Let It Be (Super Deluxe)
Apple Corps Ltd./Universal Music
The history of Let It Be is a long and somewhat complicated story. Paul McCartney proposed that The Beatles return to their roots and become a strong four-piece unit once again and perform live. If not a tour, at least a one-off show. The intent was to film and record the rehearsals for the show, and release a documentary and a live album which would feature all new Beatle songs. It was, in many ways, a revolutionary concept. Much like Dylan going country, The Beatles felt it was time to drop the studio manipulation and get back to the basics. In fact, the new project was to be called Get Back, and it was preceded by the self-titled single released in April 1969 (credited as The Beatles with Billy Preston) with an album to follow.
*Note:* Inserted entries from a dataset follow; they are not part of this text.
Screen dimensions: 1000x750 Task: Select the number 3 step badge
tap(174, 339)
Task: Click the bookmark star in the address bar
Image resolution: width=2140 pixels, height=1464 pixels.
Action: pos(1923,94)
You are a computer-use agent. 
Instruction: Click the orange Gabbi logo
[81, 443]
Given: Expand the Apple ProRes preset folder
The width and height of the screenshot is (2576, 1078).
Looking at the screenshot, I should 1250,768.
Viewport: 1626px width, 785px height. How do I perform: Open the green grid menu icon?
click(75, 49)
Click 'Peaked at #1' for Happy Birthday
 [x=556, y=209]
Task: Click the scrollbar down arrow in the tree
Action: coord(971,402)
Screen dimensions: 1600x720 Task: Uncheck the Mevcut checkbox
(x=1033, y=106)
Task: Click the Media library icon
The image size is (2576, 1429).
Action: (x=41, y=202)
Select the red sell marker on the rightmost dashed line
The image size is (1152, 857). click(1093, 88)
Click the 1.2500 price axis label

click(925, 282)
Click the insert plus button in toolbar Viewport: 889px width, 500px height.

That album followed a year later and with a new title, Let It Be.
During the year, the tapes recorded by The Beatles were assembled and prepared as an album twice, one by George Martin and later by Glyn John. Both versions were ultimately rejected by The Beatles, although the Johns version came very close to being released. It is, in fact, included in its entirety in this box set. The tapes sat on a shelf while The Beatles went on to record Abbey Road. Finally Phil Spector was given the tapes and he reproduced the material for release in what became Let It Be. Ever since the album was released, fans have been divided over the album. I think it contains some of their finest material, while others see it as their weakest album. Certainly as their last album, it was not what fans expected or hoped as a final album. Especially following Abbey Road (which was recorded after Let It Be, but released before it), which was and is held in such high regard.
This box set goes deep into the material recorded in the studio, from which much of Let It Be is composed, albeit in very altered form. Phil Spector rejected the idea of The Beatles going back to their roots and created a wall of sound. Giles Martin has remixed and remastered the Spector version and he has done a fine job. Voices and the original instruments are brought forward and much of Spector’s orchestras and choirs are reduced in Martin’s mix. This is clearly evident in “The Long And Winding Road”, which McCartney disliked. Here, McCartney’s voice and piano are brought forward and the song sounds majestic. “Across The Universe” benefits from Martin’s remix as Lennon’s voice sounds clear as does the guitar. “I Me Mine” is also salvaged and has never sounded so bright and powerful. From the opening guitar of “Two Of Us”, these songs have never sounded so good.
Also included in the box set are outtakes, rehearsals, jams, and previously unreleased songs, such as “The Walk”. The jams and rehearsals are fun and informative as well. For example, it is a treat hearing Harrison sing “Wake Up Little Susie” as he goes into take 11 of “I Me Mine”. An early version of “Dig It” (here titled “Can You Dig It?”) sounds fantastic to hear and discovering “The Walk” is almost worth the price of admission alone. The “Oh Darling” jam is breathtaking, while Ringo Starr gets to showcase a song he is working on (“Octopus’s Garden”), with George offering some assistance.
As noted, Glyn Johns’ original mix is found here in the set. His version of Let It Be was more faithful to the original idea, of The Beatles stripped down. “Don’t Let Me Down” has never sounded more earnest and the jam sessions edited together here work perfectly. Clearly, although they were breaking up, The Beatles were still having some fun, just listen to “Maggie Mae”.
Disc five is a short EP featuring songs that did not seem to fit elsewhere, such as Martin’s remixes of the single versions of “Don’t Let me Down” and “Let It Be”, plus two previously unreleased Johns remixes of “Across The Universe” and “I Me Mine”, which must be heard to be believed. There is a Blu-ray disc of Let It Be mixed in 5.1, and it sounds glorious.
Add to the music a beautiful package, including an informative hardcover book, with previously unseen photos and you have an incredible box set. I remember getting the original box set in 1970 with a book as well. This book is much better and does not fall apart as soon as you open it.
The Beatles and company have done it once again. This set is as good as any of the previous box sets and perhaps the best way to end the series. Some may be upset that the rooftop concert is not included, and some may be even questioning other absences, but forget what’s not there and enjoy what is available to enjoy. There is a lot in this set and well worth the time and effort in listening. Perhaps this allows a rethink of Let It Be, and it can be enjoyed as the classic it is.